The report’s principle authors, Melanie McKean, Gary Rumble and Dennis Pearce, rejected a number of methods that could be used to compensate victims.
These included bringing an action in the courts; seeking compensation under the statutory compensation schemes that cover Defence personnel; and applying for a financial payment under the Commonwealth’s discretionary compensation schemes.
The review also vetoed a Royal Commission, judicial inquiry or parliamentary committee as being “too formal and cumbersome for the task of identifying persons who might be deserving of reparation”.
The executive summary and key findings released by Smith on 7 March called for a national apology from the Prime Minister or Defence Minister, with the acknowledgement that “current and former ADF members have in the past suffered sexual and other abuse which they should not have suffered”.
While Briggs agrees a national apology from the Prime Minister is warranted, he believes that an ex-gratia compensation scheme, which would also provide for payments to victims of abuse before 1989, is the best method to ensure abuse victims receive compensation in a timely manner.
“We are tired of inquiries,” said Briggs. “The general public is tired of excuses.

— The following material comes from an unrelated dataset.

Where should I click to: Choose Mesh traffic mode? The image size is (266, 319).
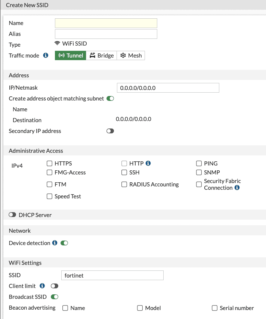pos(131,55)
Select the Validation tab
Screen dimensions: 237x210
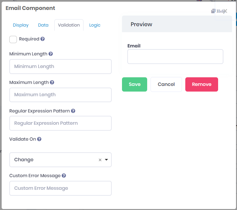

It is time that these people get some closure and receive some compensation and an acknowledgement of what they went through.”
Smith appointed DLA to act on the inquiry in April 2011. Despite the defection of McKean, Rumble and Pearce to HWL Ebsworth shortly after the inquiry was announced, the trio continued to act on the inquiry via a contractual arrangement with DLA Piper.
Despite acting for victims of abuse and members of the Defence Force in numerous claims over many years, Briggs said the Department of Defence and lawyers from DLA Piper or HWL Ebsworth acting on the inquiry have not sought his counsel.
“I have got a lot of clients that have made submissions to DLA Piper and they are expecting DLA to actually do something about their claims,” he said. “I have told them there is no way that the law firm that conducted this inquiry is going to be representing you and helping you to get compensation from the government.
“They were just briefed to respond to the terms of the inquiry and give a report to the government, which is what they have now done.”